In total 13.5% patients experienced injection-site pain and NBTXR3 was associated with grade 3/4 acute immune reactions in 7.9% patients. These adverse events were of short duration, manageable, and resolved spontaneously in some cases.
Aside from the injection site reactions, NBTXR3/radiotherapy was very well tolerated and demonstrated a safety profile that was comparable to radiotherapy alone.
The investigators noted that NBTXR3 can be intratumorally injected and, following activation by radiotherapy, it provides a higher energy deposit than radiotherapy alone and yields increased tumour cell death.
In this trial, NBTXR3 activated by radiotherapy was significantly superior to radiotherapy alone. In addition, a positive safety profile was demonstrated.
This trial met both primary and main secondary endpoints.

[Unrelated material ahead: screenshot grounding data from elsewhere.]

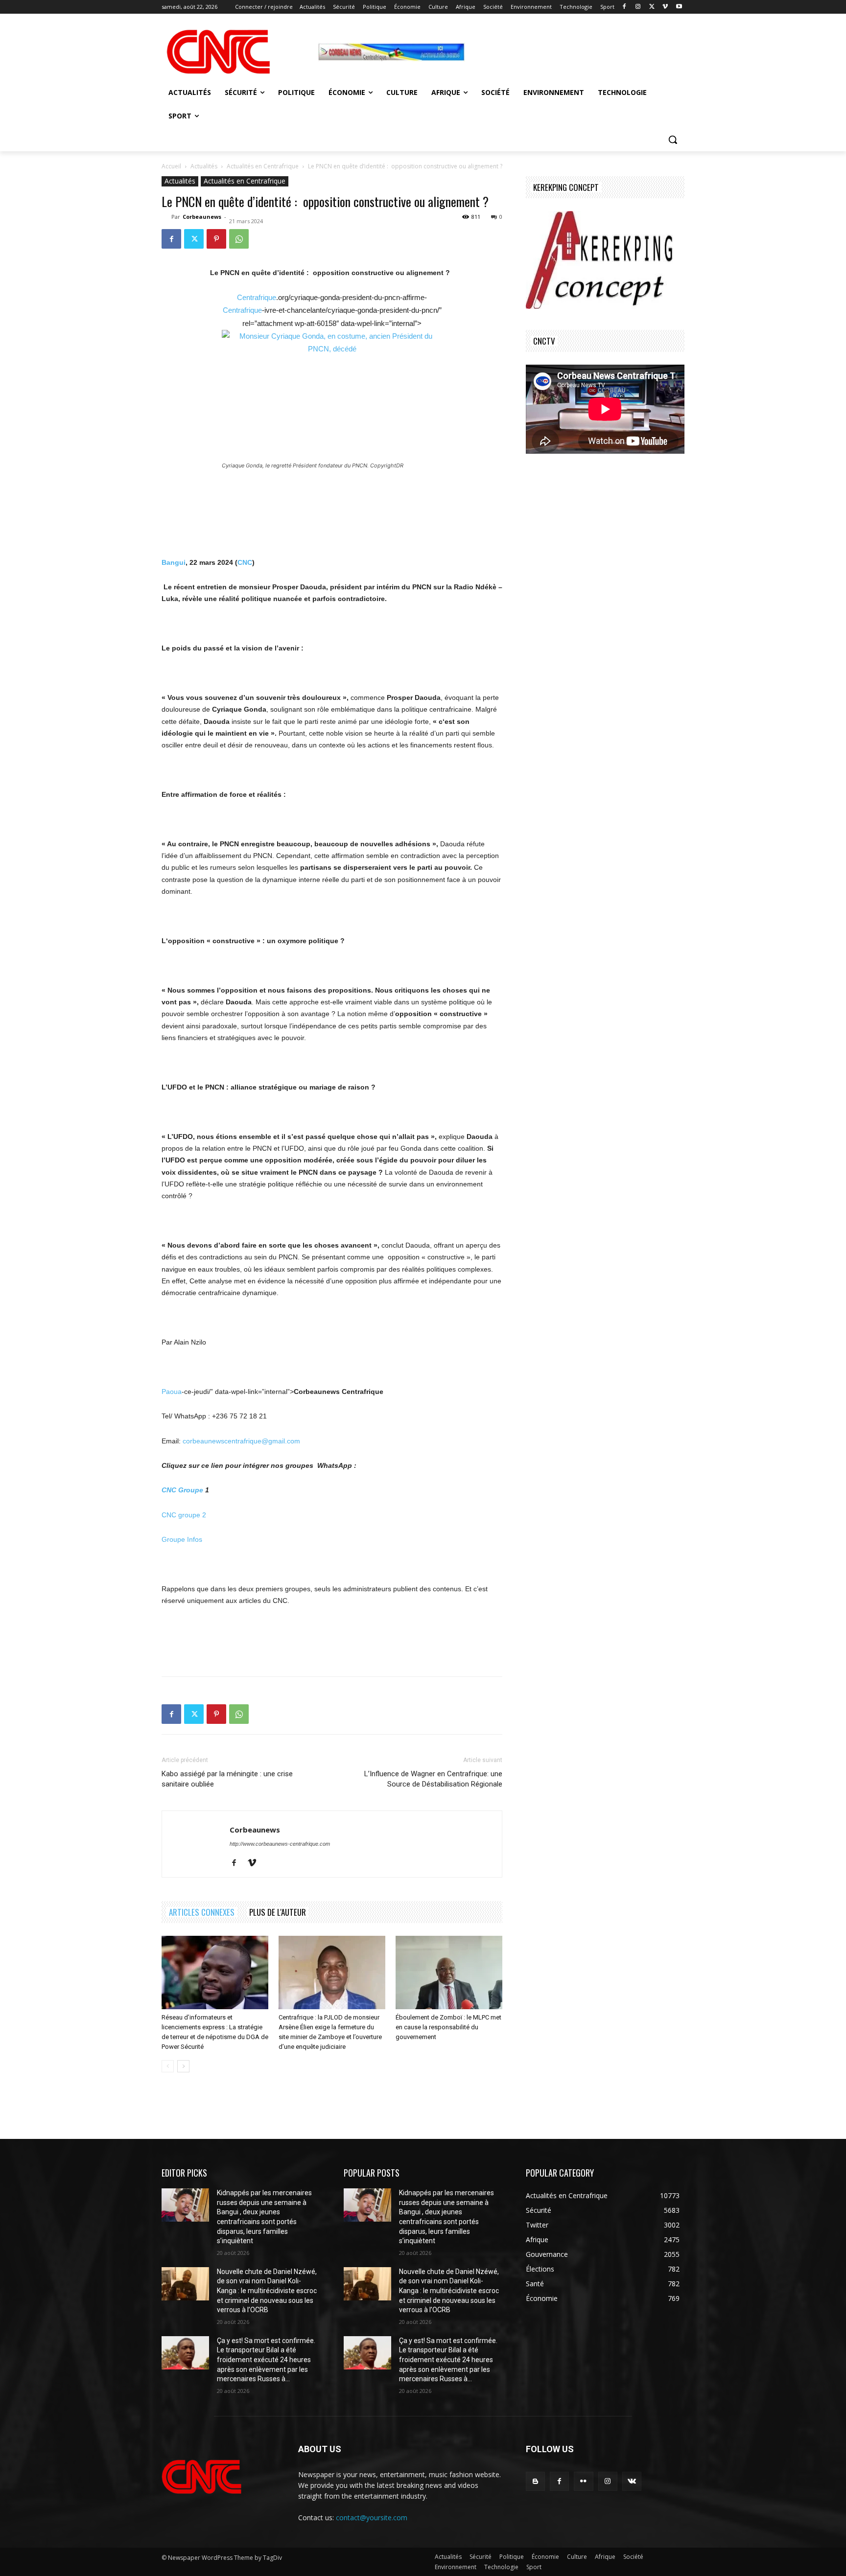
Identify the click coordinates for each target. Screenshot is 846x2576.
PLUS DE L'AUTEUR (277, 1912)
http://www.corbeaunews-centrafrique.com (280, 1844)
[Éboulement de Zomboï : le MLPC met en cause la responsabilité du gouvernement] (449, 1972)
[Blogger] (535, 2481)
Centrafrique (256, 297)
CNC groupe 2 (184, 1515)
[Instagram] (638, 7)
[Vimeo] (665, 7)
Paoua (172, 1391)
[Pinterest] (216, 239)
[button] (672, 139)
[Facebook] (624, 7)
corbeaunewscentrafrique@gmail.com (241, 1441)
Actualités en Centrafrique (263, 166)
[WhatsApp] (239, 239)
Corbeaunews (202, 216)
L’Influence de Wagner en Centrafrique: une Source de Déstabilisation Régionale (433, 1778)
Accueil (171, 166)
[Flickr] (583, 2481)
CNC (244, 562)
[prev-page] (168, 2066)
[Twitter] (652, 7)
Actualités (203, 166)
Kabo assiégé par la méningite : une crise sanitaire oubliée (227, 1778)
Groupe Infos (182, 1539)
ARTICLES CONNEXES (202, 1912)
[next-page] (183, 2066)
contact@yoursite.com (371, 2517)
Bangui (174, 562)
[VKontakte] (631, 2481)
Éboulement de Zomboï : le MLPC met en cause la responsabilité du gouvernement (448, 2027)
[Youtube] (678, 7)
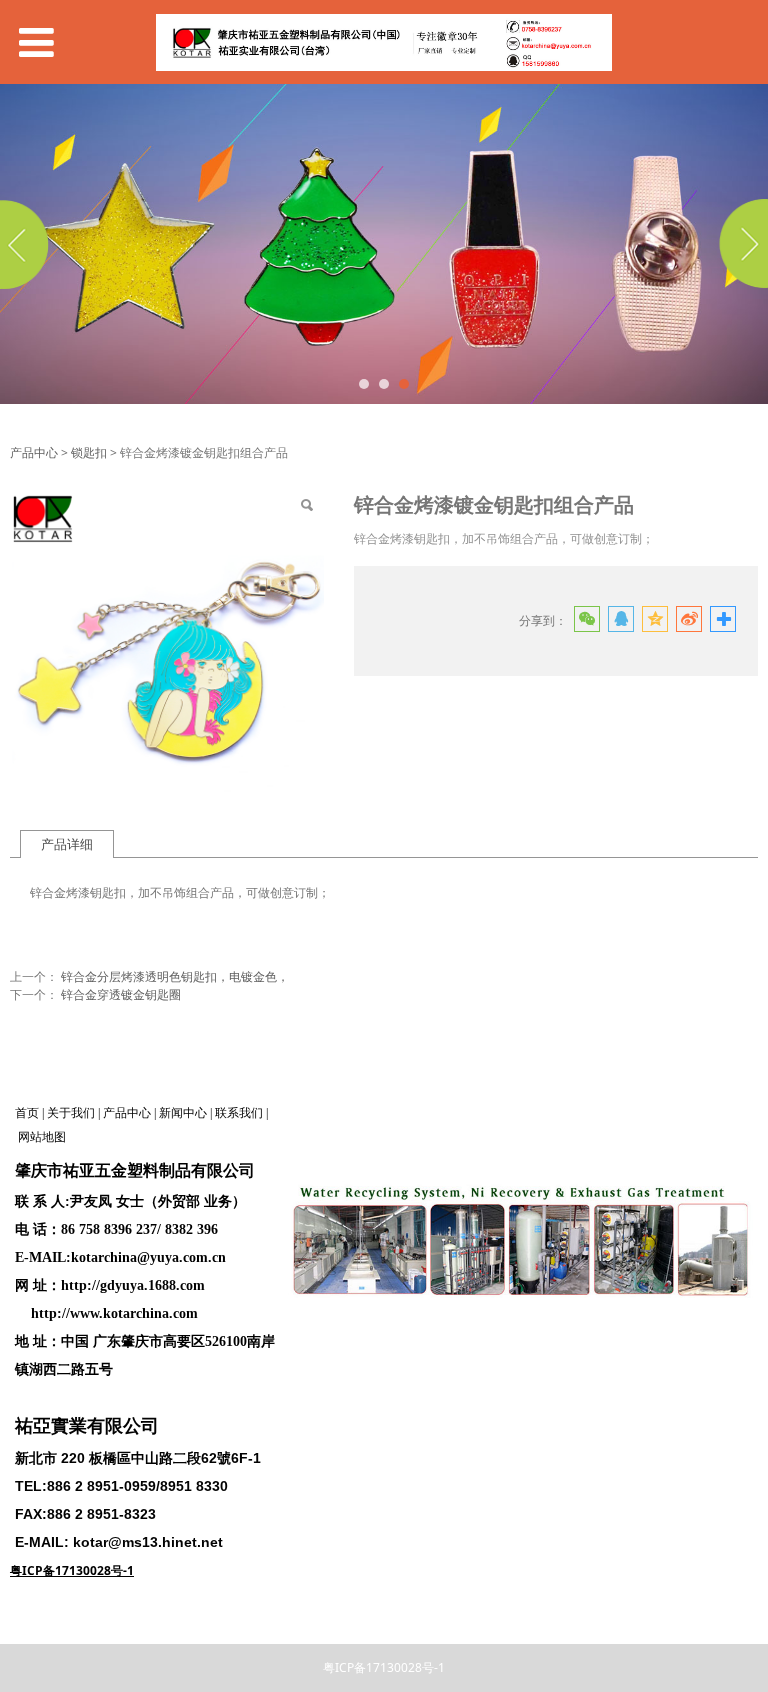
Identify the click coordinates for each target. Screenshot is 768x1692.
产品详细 (67, 844)
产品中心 (34, 452)
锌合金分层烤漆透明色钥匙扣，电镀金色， (175, 976)
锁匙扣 (89, 452)
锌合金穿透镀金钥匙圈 (121, 994)
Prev (27, 244)
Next (741, 244)
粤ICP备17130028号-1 (384, 1667)
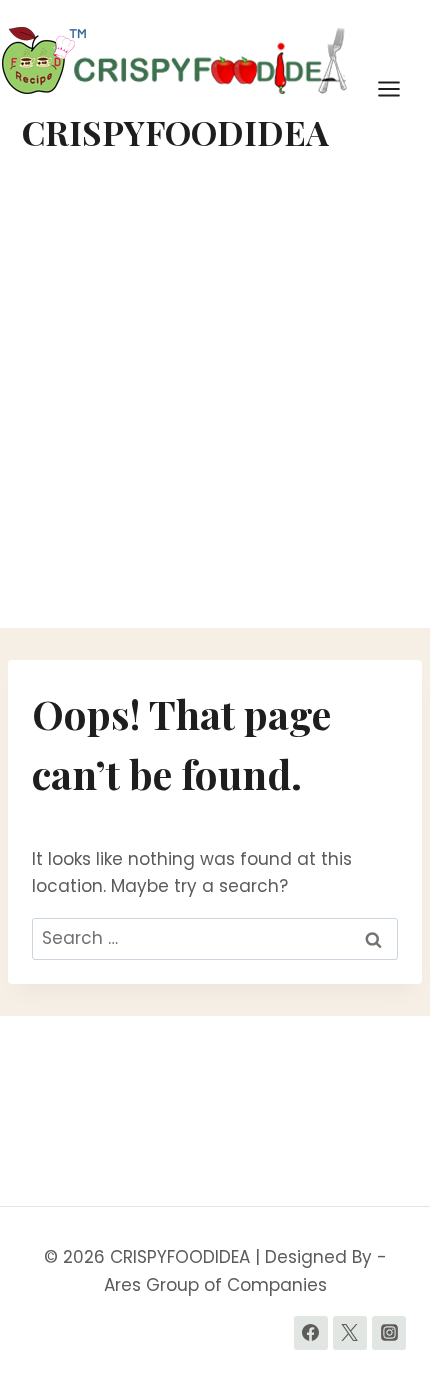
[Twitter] (350, 1333)
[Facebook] (311, 1333)
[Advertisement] (215, 403)
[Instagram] (389, 1333)
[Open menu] (399, 88)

NBTXR3 represents a new option for preoperative treatment in patients with locally advanced STS, as well as for other cancer patients with radiotherapy indication.
Findings from this trial support currently ongoing studies investigating NBTXR3 in recurrent/metastatic head and neck squamous cell carcinoma (HNSCC) or metastatic non-small cell lung cancer (NCT03589339), HNSCC (NCT01946867; NCT02901483), prostate cancer (NCT02805894), liver cancer (NCT02721056), and rectal cancer (NCT02465593), according to the authors.
This trial was sponsored by Nanobiotix.
LBA66 – Bonvalot S, Rutkowski PL, Thariat J, et al. A phase II/III trial of hafnium oxide nanoparticles activated by radiotherapy in the treatment of locally advance soft tissue sarcoma of the extremity and trunk wall.